THE PROBLEM:
When you reach the records, transcribe each one exactly.

(Collected data)
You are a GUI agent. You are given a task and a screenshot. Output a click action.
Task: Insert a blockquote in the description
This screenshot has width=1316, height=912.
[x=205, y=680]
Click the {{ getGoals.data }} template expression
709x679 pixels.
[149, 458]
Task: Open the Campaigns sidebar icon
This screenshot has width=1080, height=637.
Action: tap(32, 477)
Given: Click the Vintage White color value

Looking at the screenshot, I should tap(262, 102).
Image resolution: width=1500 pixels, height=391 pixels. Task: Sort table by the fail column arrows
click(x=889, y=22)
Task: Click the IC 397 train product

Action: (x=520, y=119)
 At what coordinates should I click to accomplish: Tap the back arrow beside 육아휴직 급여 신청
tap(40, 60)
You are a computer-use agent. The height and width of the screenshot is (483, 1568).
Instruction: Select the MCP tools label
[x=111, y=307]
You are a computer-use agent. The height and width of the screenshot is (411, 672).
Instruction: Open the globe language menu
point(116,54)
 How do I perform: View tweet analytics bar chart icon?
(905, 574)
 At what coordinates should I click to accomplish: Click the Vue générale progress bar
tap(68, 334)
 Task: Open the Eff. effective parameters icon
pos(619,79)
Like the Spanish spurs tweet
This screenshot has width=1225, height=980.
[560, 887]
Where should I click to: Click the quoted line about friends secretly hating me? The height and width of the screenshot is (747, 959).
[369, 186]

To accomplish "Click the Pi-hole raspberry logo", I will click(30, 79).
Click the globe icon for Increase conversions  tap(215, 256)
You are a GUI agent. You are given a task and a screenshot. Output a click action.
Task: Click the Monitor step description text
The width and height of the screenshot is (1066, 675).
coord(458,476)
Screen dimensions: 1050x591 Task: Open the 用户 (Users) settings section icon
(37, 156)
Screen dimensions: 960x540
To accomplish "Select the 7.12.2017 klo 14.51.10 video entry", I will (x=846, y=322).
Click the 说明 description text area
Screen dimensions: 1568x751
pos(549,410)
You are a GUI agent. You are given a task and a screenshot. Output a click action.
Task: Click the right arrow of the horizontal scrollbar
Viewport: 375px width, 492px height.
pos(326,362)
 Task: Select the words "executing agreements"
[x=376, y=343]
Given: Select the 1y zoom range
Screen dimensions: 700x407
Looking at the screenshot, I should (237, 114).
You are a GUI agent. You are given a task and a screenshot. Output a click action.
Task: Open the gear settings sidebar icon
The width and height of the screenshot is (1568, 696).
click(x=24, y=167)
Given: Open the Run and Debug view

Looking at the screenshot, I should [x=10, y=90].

RESPONSE:
You are a GUI agent. You are given a task and a screenshot. Output a click action.
Task: Insert a blockquote in the description
This screenshot has width=1316, height=912.
[x=205, y=680]
Click the {{ getGoals.data }} template expression
709x679 pixels.
[149, 458]
Task: Open the Campaigns sidebar icon
This screenshot has width=1080, height=637.
Action: tap(32, 477)
Given: Click the Vintage White color value

Looking at the screenshot, I should tap(262, 102).
Image resolution: width=1500 pixels, height=391 pixels. Task: Sort table by the fail column arrows
click(x=889, y=22)
Task: Click the IC 397 train product

Action: (x=520, y=119)
 At what coordinates should I click to accomplish: Tap the back arrow beside 육아휴직 급여 신청
tap(40, 60)
You are a computer-use agent. The height and width of the screenshot is (483, 1568).
Instruction: Select the MCP tools label
[x=111, y=307]
You are a computer-use agent. The height and width of the screenshot is (411, 672).
Instruction: Open the globe language menu
point(116,54)
 How do I perform: View tweet analytics bar chart icon?
(905, 574)
 At what coordinates should I click to accomplish: Click the Vue générale progress bar
tap(68, 334)
 Task: Open the Eff. effective parameters icon
pos(619,79)
Like the Spanish spurs tweet
This screenshot has width=1225, height=980.
[560, 887]
Where should I click to: Click the quoted line about friends secretly hating me? The height and width of the screenshot is (747, 959).
[369, 186]

To accomplish "Click the Pi-hole raspberry logo", I will click(30, 79).
Click the globe icon for Increase conversions  tap(215, 256)
You are a GUI agent. You are given a task and a screenshot. Output a click action.
Task: Click the Monitor step description text
The width and height of the screenshot is (1066, 675).
coord(458,476)
Screen dimensions: 1050x591 Task: Open the 用户 (Users) settings section icon
(37, 156)
Screen dimensions: 960x540
To accomplish "Select the 7.12.2017 klo 14.51.10 video entry", I will (x=846, y=322).
Click the 说明 description text area
Screen dimensions: 1568x751
pos(549,410)
You are a GUI agent. You are given a task and a screenshot. Output a click action.
Task: Click the right arrow of the horizontal scrollbar
Viewport: 375px width, 492px height.
pos(326,362)
 Task: Select the words "executing agreements"
[x=376, y=343]
Given: Select the 1y zoom range
Screen dimensions: 700x407
Looking at the screenshot, I should (237, 114).
You are a GUI agent. You are given a task and a screenshot. Output a click action.
Task: Open the gear settings sidebar icon
The width and height of the screenshot is (1568, 696).
click(x=24, y=167)
Given: Open the Run and Debug view

Looking at the screenshot, I should [x=10, y=90].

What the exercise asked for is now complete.